Holy Moly. You guys. These easy slow cooker potatoes were featured on the Rachael Ray show! Say what? Right?!? They called me and asked if they could show them in a segment and I said, “Yes!!!” During the full segment Rach asked for my Bacon Chili recipe. And I fainted. You can find that Bacon Chili recipe in my Freezer Meals for Moms ebook.
Without enough time on the grill or in the oven, baked potatoes are an easy side dish to undercook. And no one likes an undercooked potato. It’s actually an ongoing debate in our house when my husband is playing grill master. All the other food is done cooking and there sits the giant potatoes on the grill, still cooking. And the kids and I eagerly await dinner. What usually happens is that we pop the potatoes in the microwave so we can start dinner.

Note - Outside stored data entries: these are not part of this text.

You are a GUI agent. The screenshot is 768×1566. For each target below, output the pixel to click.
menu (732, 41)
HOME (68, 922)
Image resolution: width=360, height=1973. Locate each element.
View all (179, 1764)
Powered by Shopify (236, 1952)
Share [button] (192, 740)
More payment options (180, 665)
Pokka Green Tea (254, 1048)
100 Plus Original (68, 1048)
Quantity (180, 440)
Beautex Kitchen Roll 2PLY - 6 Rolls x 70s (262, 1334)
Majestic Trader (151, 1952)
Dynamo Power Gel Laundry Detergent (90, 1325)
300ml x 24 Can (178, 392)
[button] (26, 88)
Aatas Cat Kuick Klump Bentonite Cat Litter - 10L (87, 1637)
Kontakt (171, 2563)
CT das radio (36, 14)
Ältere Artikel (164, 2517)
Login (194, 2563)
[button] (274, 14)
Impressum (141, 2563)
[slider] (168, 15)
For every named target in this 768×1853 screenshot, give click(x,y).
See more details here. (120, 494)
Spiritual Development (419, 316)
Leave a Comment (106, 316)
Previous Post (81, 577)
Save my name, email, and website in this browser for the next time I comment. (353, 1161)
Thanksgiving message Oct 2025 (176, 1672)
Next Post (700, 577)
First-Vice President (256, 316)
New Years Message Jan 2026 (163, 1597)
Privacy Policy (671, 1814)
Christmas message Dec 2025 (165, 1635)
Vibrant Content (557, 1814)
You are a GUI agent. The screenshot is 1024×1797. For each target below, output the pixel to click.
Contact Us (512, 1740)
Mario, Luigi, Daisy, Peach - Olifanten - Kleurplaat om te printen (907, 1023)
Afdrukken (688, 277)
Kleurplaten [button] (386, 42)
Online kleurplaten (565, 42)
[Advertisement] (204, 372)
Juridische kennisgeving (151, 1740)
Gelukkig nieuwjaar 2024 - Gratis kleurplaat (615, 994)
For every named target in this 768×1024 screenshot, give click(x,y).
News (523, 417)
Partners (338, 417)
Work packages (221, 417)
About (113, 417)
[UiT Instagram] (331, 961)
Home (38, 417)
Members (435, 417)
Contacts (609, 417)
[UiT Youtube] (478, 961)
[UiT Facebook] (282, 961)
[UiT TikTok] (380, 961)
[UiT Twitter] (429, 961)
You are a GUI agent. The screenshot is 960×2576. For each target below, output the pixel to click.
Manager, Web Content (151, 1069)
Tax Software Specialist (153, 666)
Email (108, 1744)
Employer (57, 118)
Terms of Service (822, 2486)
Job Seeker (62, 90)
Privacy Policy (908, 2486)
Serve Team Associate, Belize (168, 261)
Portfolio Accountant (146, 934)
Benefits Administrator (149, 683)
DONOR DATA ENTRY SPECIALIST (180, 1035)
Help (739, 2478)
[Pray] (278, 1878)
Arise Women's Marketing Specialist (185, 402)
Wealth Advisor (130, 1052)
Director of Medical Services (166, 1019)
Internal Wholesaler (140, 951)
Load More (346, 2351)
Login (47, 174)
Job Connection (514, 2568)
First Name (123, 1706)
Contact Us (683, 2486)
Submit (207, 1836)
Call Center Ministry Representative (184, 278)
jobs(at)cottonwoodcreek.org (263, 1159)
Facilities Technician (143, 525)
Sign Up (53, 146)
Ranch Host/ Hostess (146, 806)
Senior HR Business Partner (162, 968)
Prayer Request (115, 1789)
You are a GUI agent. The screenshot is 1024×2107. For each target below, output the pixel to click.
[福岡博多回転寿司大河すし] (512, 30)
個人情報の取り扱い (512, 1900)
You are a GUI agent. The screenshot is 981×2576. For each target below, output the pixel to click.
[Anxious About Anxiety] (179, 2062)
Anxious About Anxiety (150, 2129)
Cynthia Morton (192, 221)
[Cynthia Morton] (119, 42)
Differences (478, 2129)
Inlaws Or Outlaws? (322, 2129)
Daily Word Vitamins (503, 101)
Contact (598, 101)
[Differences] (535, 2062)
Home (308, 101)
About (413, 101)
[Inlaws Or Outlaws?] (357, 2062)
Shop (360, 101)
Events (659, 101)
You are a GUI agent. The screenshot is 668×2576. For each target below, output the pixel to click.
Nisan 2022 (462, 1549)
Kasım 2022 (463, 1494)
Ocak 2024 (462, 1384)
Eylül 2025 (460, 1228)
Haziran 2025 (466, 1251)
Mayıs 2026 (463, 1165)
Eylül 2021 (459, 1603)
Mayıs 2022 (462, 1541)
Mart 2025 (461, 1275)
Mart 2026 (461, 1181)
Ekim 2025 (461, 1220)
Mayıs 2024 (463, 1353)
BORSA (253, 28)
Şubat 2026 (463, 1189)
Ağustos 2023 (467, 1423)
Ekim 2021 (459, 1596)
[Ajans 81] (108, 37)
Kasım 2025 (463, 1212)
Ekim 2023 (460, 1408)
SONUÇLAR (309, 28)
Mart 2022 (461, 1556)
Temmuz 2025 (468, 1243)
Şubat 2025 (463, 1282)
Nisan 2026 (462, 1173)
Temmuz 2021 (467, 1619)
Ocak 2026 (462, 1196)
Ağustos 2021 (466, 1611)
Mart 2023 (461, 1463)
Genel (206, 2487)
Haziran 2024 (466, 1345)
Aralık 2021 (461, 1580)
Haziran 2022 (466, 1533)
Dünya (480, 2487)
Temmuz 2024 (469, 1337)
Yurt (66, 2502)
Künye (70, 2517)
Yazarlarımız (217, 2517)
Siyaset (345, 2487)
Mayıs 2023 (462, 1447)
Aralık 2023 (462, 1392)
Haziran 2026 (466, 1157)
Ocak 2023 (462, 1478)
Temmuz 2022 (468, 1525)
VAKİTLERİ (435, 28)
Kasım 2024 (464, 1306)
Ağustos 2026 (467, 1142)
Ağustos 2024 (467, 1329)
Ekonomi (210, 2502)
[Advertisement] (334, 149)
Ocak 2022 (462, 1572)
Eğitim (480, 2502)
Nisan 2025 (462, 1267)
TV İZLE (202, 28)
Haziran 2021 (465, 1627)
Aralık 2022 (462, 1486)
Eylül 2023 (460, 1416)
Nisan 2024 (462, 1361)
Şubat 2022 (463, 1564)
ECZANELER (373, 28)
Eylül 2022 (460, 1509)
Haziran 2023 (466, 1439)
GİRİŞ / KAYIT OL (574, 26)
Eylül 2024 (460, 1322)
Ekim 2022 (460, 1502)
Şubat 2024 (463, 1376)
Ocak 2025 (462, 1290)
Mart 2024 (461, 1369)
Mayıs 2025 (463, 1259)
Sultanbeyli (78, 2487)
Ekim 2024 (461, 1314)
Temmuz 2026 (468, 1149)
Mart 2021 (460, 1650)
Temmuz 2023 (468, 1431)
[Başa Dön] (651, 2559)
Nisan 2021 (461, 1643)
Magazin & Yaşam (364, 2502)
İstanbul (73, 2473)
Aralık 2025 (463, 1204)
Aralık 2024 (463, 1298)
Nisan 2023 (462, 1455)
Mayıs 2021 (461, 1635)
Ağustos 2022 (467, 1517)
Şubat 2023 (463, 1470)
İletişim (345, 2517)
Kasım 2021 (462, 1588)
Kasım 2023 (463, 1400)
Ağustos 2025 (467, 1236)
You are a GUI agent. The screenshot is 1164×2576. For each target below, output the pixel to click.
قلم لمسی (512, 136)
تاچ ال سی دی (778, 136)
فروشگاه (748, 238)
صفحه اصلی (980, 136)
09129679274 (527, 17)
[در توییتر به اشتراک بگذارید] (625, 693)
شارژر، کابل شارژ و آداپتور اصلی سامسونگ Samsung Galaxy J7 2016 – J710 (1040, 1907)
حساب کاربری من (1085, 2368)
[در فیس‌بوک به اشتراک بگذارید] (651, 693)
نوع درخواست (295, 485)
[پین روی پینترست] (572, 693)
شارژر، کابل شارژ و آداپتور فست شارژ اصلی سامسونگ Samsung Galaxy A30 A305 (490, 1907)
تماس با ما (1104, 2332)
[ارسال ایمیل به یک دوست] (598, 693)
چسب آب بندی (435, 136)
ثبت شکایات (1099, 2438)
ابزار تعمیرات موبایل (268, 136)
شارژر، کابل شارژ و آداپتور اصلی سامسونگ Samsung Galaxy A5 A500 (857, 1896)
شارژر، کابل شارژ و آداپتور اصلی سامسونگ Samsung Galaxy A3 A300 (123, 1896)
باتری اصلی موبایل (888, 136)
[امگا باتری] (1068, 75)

Potatoes are inexpensive and an easy side dish but also can make an easy meal on busy nights by making a baked potato bar.
But can you imagine trying to bake 6 giant potatoes on a weeknight? I don’t think so.
So we’re going to make Crock Pot Baked Potatoes that doesn’t involve heating up the grill or oven!
Preparing the potatoes is super easy, just wash and rub with salt and olive oil, wrap in tin foil. I did this before work and only took a few minutes.
After ten hours on low in your slow cooker, you have perfectly soft and flaky Crock Pot Baked Potatoes.
For an easy meal idea, serve the baked potatoes with a variety of toppings. You can do a theme, defrost some chili and serve with chili fixings, or taco toppings. Or keep it simple and top with cheese, your favorite meat and veggies.
- 6 Jumbo Russet Potatoes
- 3 TB Olive Oil
- Wash potatoes. Then brush each potato with olive oil and salt as desired. Prick each potato with a fork and wrap in tin foil.
- Cook in slow cooker on low for 10 hours.
- Remove from foil and garnish with desired toppings.